So the kids and all the other passengers and the flight staff and possibly the pilots slept well, hour after hour, and I sat there with a rotten crick from that fabulous neck snap up again and again as I'd almost go to sleep, then not.
Late in the flight the kids didn't even rouse when overhead came the request for a doctor or nurse on board to help with some sort of medical emergency. Fortunately for us and the patient, we were only an hour out from Amsterdam so the plane kept going.
By this point I got up and tried to lie down next to Bethy, which wouldn't have worked even had she not been the second squirmiest child in the universe (Thomas being the first), but there simply wasn't space for two on the seats anyway. Drat. Not a wink of sleep for the first 6 1/2 hours, which added up to no sleep since the morning before, putting me at some 27 hours of being awake.
Amsterdam was a bit of a blur, I know we bought some chocolate and got onto the correct flight with both kids, all the carry-ons, and no trouble, but the details are a little hazy.
Now the kids were relatively rested, certainly too awake to go back to sleep, and I was a total zombie. I would have liked to go to sleep, but as far as I could figure there was no way to get away with it. No matter how good of travellers our kids are, they simply can't be left completely unsupervised for 10 hours on a plane. So I tried to watch movies with little success, (I couldn't even tell you what the films were, seriously,) helped the little ones with airplane food, making the TV work, and getting to the bathroom at regular intervals.
There wasn't much of anything for Thomas to watch. Bless his heart, he was patient and good anyway.
Bethy's take on the flight. Note the heart containing our three names, so sweet.
Again, about an hour out from our destination, this time SeaTac International, the intercom buzzed, requesting a doctor and also a Russian translator. I always feel a little guilty about not being qualified to help out in such situations. What are the odds of being on two flights with two medical emergencies? Poor dears.
We got into SeaTac (now at 39 hours of no sleep for me) and they allowed the passengers on one side of the plane to disembark, but not the other. Which, of course, was where we were. So we stayed, and got to see the Seattle EMT squad come in and do their thing. Impressive. After the patient was wheeled out, we were allowed to get up.
Ah...Seattle air. Much cooler.
Then we gathered 2 of 3 of our suitcases from the conveyor belt. 2 out of three...one AWOL.
I wasn't too bothered, figuring it would find it's way home eventually.
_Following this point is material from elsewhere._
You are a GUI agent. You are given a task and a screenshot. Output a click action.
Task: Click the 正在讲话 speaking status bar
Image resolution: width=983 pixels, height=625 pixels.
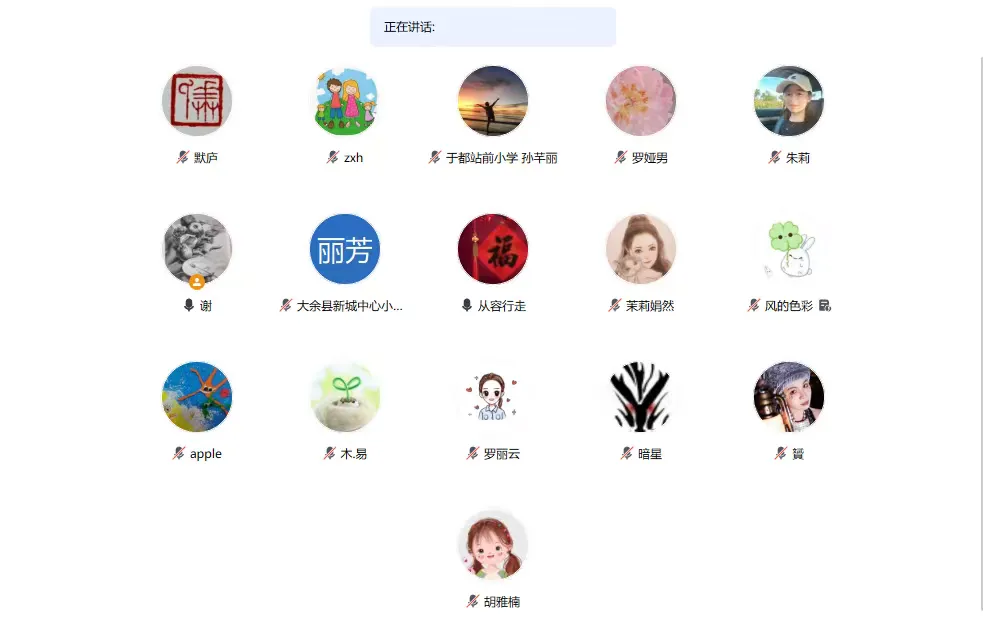pos(493,27)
Then there was filling out paperwork, the loving embraces of patiently waiting family, the drive home...and I think I made it until 4 or 5 pm and that was it...I was utterly done.
No bed has ever felt as good as that one, with the comfortable knowledge that there were other loving adults to watch over the kids. Yay Grandparents.
The next few days while I drooled and stumbled over myself in that inimitable jetlagged way I couldn't decide...should I try to adjust to Pacific Standard Time, or stay -sort of- on Dubai time?
Because, you see, I was flying back to Amsterdam in less than a week to meet up with Mike. He would be coming out of Dubai then. And then the two of us had breezily planned to gallivant off on a just us no kids vacation.
Oh yes.
7 comments:
Oh Natalie, I've missed your blog; have been so busy lately, just haven't been keeping up enough. Then I come back to find you've gone home! Wow! So many elements of your journey are familiar to me (both living abroad and traveling home), although I had to deal w/ only one sleepy child, who was eight at the time. We went back to the US, because while my daughter was attending an excellent Arabic school, her English teacher wasn't exactly accurate. She would always argue w/ me when I corrected things she'd marked on my daughter's papers. That's when I decided to go back to San Francisco. I hope your trip to Amsterdam was/will be (not sure of your timing) fantastic! And fingers crossed the settling in back home isn't too much of a culture shock. :)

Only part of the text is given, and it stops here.